Main candidates for product ion and neutral losses obtained after fragmentation of 9-NO2-LA to form a hexacycle. Ions 11 and 12 were selected from accurate free energy determinations because they displayed the lowest energies during semiempirical product ion calculations. Free energies are shown in Table 1. Ion 11 is the proposed ion products obtained during fragmentation in addition to the neutral fragment 13. Neutral fragment 13 is a methylene group shorter than neutral ion 8 formed during fragmentation rendering the five-member heterocycle
Proposed fragmentation pathway of 9-NO2-LA to form the hexacyclic product ion. Product ion 11 and neutral loss 13 displayed the lowest free energy compared with other possible products
10-NO2-LA:
The CID fragmentation of 10-NO2-LA gave three characteristic ions with m/z values of 182.1, 224.1, and 238.1 (Figure 2C, Scheme 3B), thus showing an overall average shift of 14.0154 with respect to the 9-NO2-LA that corresponds to a methylene group (14.01510). These three ions contain relevant structural information and their molecular composition is consistent with 10, 12, and 13 carbon, respectively, as confirmed by accurate mass determination.
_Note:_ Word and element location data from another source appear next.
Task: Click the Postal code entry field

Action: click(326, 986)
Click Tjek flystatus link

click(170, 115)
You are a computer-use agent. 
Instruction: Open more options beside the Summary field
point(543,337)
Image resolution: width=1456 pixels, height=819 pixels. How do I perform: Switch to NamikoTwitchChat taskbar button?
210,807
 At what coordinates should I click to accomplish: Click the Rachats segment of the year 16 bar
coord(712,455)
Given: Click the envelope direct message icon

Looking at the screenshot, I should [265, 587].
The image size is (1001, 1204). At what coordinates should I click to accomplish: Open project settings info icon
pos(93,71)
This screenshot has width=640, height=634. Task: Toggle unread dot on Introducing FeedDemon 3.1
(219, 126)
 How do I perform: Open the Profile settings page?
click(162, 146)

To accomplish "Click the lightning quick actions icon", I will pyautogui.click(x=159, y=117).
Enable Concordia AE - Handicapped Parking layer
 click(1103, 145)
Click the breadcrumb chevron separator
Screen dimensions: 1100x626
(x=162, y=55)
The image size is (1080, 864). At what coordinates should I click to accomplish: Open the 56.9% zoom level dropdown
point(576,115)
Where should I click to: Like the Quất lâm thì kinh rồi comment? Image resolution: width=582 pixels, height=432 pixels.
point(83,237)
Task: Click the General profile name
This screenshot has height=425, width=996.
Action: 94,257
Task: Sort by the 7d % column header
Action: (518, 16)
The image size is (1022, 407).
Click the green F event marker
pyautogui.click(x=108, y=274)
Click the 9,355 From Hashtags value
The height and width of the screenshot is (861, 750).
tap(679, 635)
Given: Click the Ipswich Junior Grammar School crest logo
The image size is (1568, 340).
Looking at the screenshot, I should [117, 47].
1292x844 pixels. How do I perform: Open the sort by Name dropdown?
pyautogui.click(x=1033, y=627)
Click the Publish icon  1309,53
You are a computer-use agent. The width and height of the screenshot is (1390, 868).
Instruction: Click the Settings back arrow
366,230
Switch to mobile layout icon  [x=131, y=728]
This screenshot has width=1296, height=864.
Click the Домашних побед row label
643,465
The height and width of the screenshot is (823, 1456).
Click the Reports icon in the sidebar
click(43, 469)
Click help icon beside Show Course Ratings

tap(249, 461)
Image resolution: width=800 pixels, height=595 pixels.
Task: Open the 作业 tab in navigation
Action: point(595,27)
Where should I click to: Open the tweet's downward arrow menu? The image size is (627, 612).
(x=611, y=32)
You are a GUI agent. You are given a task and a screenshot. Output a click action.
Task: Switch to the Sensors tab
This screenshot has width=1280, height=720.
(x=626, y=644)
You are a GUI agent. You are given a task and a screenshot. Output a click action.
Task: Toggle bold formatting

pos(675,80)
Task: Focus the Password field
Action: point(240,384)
Analysis of 10-NO2-[13C18]LA showed the expected fragments corresponding to ions with masses 192.1, 236.1, and 251.1 (Figure 2D), further confirming the molecular compositions. Moreover, this indicates that the fragmentation pathways occur analogously in the 1,4-skipped diene whether the nitro group is located at α-, β-; δ-, ε- (exterior, e.g., 9-NO2-LA) as well as at α-, β-; γ-, δ- (interior, e.g., 10- NO2-LA) relative positions in the 1,4-skipped diene motif with respect to the NO2 group, resulting in products with an additional methylene group. No space charge constraints affecting the proposed fragmentation mechanism were observed when 9-NO2- and 10-NO2-LA regioisomers were compared.
12-NO2-LA:
It was hypothesized that both 12- and 13-NO2-LA would fragment following the same mechanisms described for the 9-NO2- and 10-NO2-LA regioisomers. Thus, analysis of product ions would aid in the structural characterization of the neutral fragments arising from the fragmentation of 9-NO2- and 10-NO2-LA, based on the fact that in all cases, the charge remains locked at the carboxylate anion terminus and that these molecules have interior relative symmetric structures with regard to nitro and alkene locations. Energy calculations for the neutral fragmentation products were already performed for 9-NO2-LA (Schemes 4, 6, and 8, Supplementary Scheme 2, Table 1). For the 12-NO2-LA regioisomer, the masses of the ions containing structural information were determined to be 157.1, 171.1, 195.1, and 213.1 (Figure 3A). Accurate mass determination revealed the presence of 8, 9, 11, and 11 carbons, respectively. The use of a 13C standard (12-NO2-[13C18]LA) confirmed the molecular composition for ion products m/z 165.1, 180.1, 206.1 and 224.1, respectively (Figure 3B). Loss of CO2 was observed for these ion products upon MS3 analysis. Thus, the analysis of 12-NO2-LA corroborates the proposed neutral products depicted in the fragmentation schemes for 9-NO2-LA and 10-NO2-LA (Scheme 3).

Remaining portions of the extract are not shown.